Now, complaining about this doesn’t strike me as particularly lame. It’s frustrating to see a band as kickass as SweetTooth playing in front of 20 people when a propped-up poser like Sisqo would attract more bodies by plinking Zimbabwean polka melodies on a busted thumb piano. However, it’s when the complaints about low attendance become a narcissistic blame-game that it begins to rub me the wrong way.
For instance, I recall an old drummer friend, who played in a series of failed art-rock groups, constantly complaining about how San Diegans are shallow, sun-worshipping, condo-residing automatons who don’t support local music. He eventually became so weary of the empty seats that he decided to strike back at those shallow San Diegans by quitting the business and depriving them of his “musical genius.”
Now, this guy was no Chad Farran but even if he were, who did he punish by quitting? It wasn’t the people who didn’t come to his shows. (If they didn’t come to his shows in the first place, how could they miss his genius?) No, quitting the biz only punished the people who came to his shows—his fans.
Ah, yes, arrogance and ignorance—the ultimate combo plate.
Arrogance and ignorance are what kept this guy from asking the questions any performer worth a damn would ask when his or her band doesn’t draw: “Are we as good as we can be? Did we rehearse enough? Are we doing anything different from what the 8 million thousand hundred other bands in San Diego are doing?”
And what about marketing? I know it’s the crappy part of the job, but you can’t bitch about attendance if you don’t promote the show. Over the years, as a live-music bartender, I can’t tell you how many bands play the blame-game for a slow night. It happens all the time. After the show is over, they’ll march up to my bar and demand to know where the hell all the people were.
“That’s the question I was going to ask you,” I’d say.
“What do you mean?” they’d respond. “I didn’t see one flyer, poster, Tweet or Facebook invite to the show.”
“I’m just saying, Adam Gimbel you are not.”
At that point, he or she would usually say something that closely resembles, “Hey! I’m the rock star here. Marketing is your job.” To that, I’d usually respond with, “This ain’t The Garden, and you ain’t Gaga. On this level, marketing is everyone’s job.”
Practice and promote, practice and promote. After that, it’s out of your hands. Like the Christians say, “Let go. Let Godsmack.” Perhaps my Rock ’n’ Roll Serenity Prayer will help you see things my way:
Godsmack grant me:
The serenity to accept the seats I cannot fill, the courage to aggressively promote the gig and the wisdom not to put flyers on public property (because you can get a big fine for that).

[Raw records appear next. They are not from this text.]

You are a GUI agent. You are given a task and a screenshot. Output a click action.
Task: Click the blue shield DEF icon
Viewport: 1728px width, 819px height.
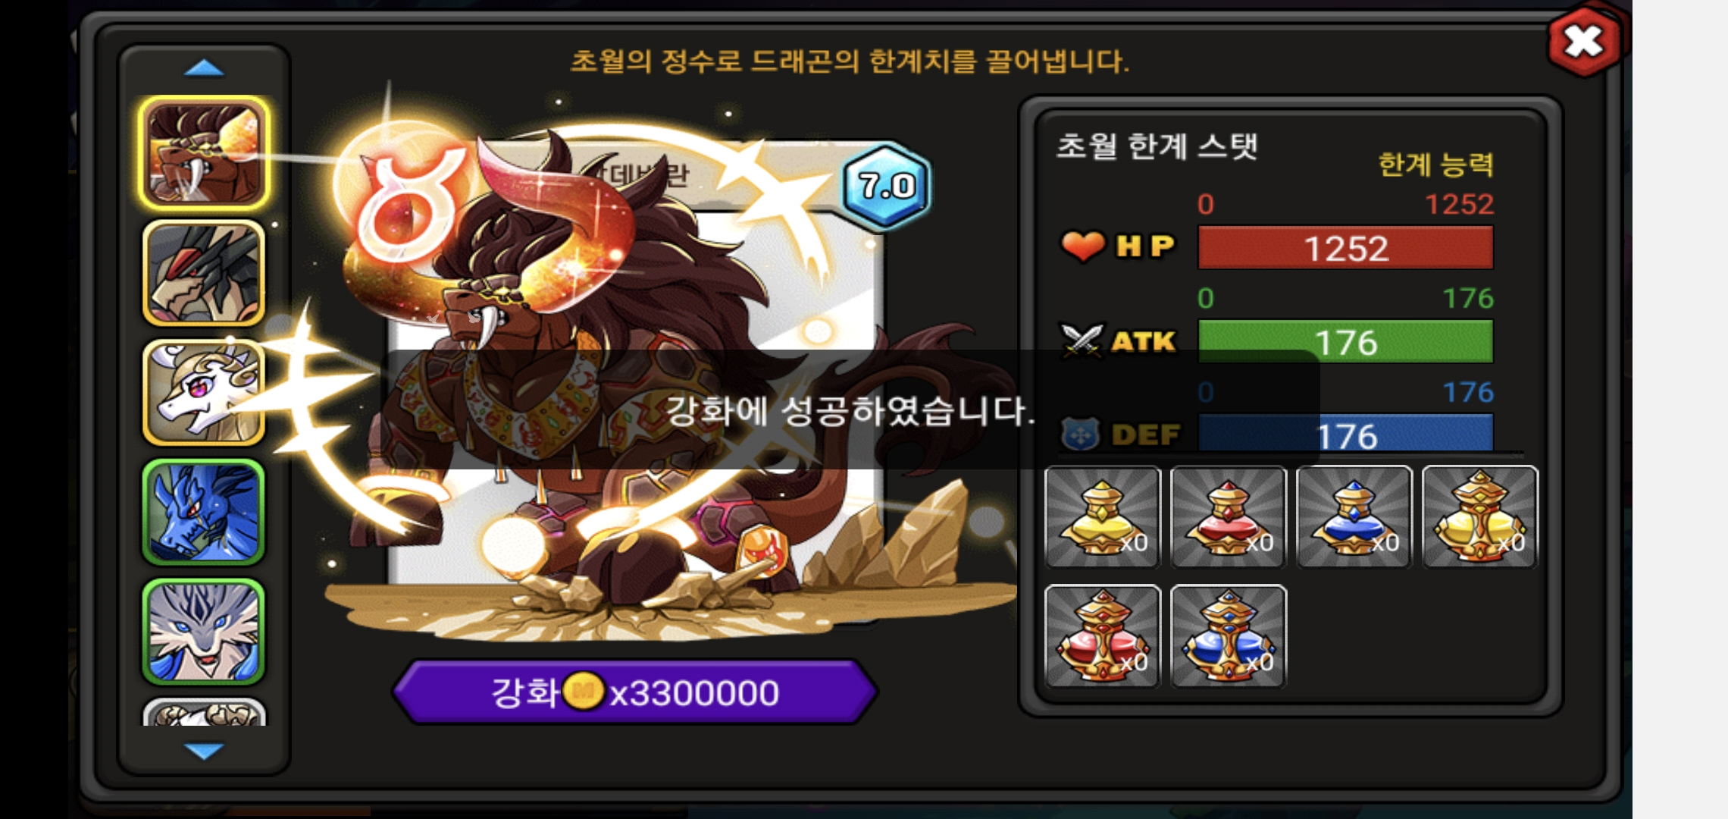coord(1081,435)
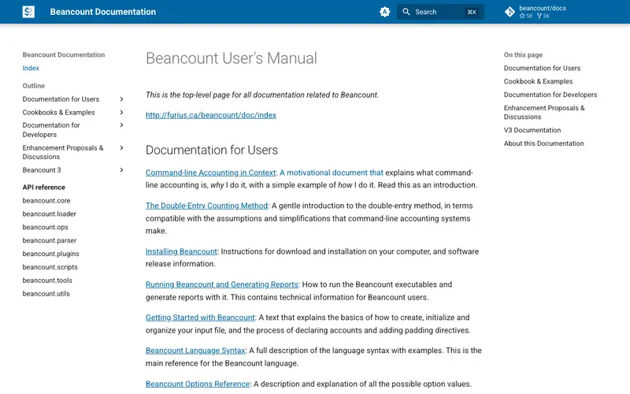Open beancount.parser API reference
The image size is (630, 394).
[50, 240]
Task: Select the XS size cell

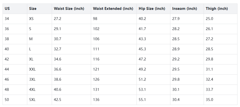Action: (32, 19)
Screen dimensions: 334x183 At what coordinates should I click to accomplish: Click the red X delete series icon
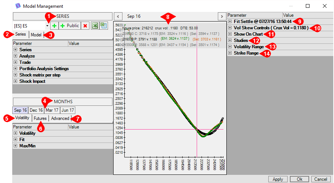coord(85,26)
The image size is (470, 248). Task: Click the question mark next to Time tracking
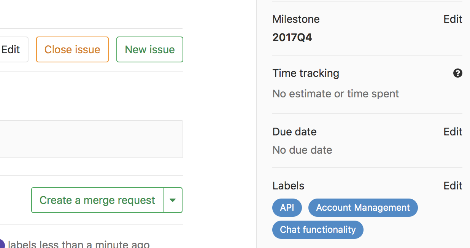458,73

Anyway, the question is: Who’s more shallow? The people who don’t come out to support local music, or the people who call people “shallow” because they’d rather chill than flit around with the music-scene scenesters every night—or play poker with friends, bowl in a league, volunteer for a cause, congregate for Bible study, read or write a novel, or maybe just drink in a bar where there isn’t a loud rock band mowing down their auditory cilia like a tank on a toothcomb. Besides, I’m the last person to whom you want to complain about empty-seat syndrome. Because, as I recall, I didn’t see you at any of my shows.
You think the music business is slow, try spoken word. Talk about not being able to get people to come out. When I perform spoken word, I can’t even get my stalker to show up! It’s always the same thing: “Uh, I’d like to be there, Ed, but I don’t want to breach the restraining order.”
“Then why are you are under my bed, Raymond!?”
Point is, people clamor for spoken-word shows the way artificial-insemination candidates clamor for Gary Coleman’s frozen semen. So, spare me your woe-is-me tale of empty seats.
That said, it’s probably true that many San Diegans need to be better educated about the local scene. For those of you who enjoy live music but tend to only see bands that come through town on tour, a friendly word: Don’t buy in to the myth that touring bands are somehow better, or more exotic, just because they’re from somewhere else.
If you do, you’re missing out on all the fantastic local groups that are every bit as good as your Green Days and your Springsteens and your Black Eyed Peases—acts like The burning of Rome, The Silent Comedy, Barefoot Hockey Goalie, Steve Poltz, Gregory Page, Sweet- Tooth, The Mentals, Drowning Men, Bunky, Rafter, Superunloader, MC Flow, Vokab Company, Cindy Berryhill, The Devastators, Revelations, Transfer, Tomcat, The Dabbers, Mower— are you bleeding kidding me with this list? And there are so many more. And they’re playing in the bar down the street. And the best part is, you don’t have to arrive early to snag a seat. Or is that the worst part? Whatever.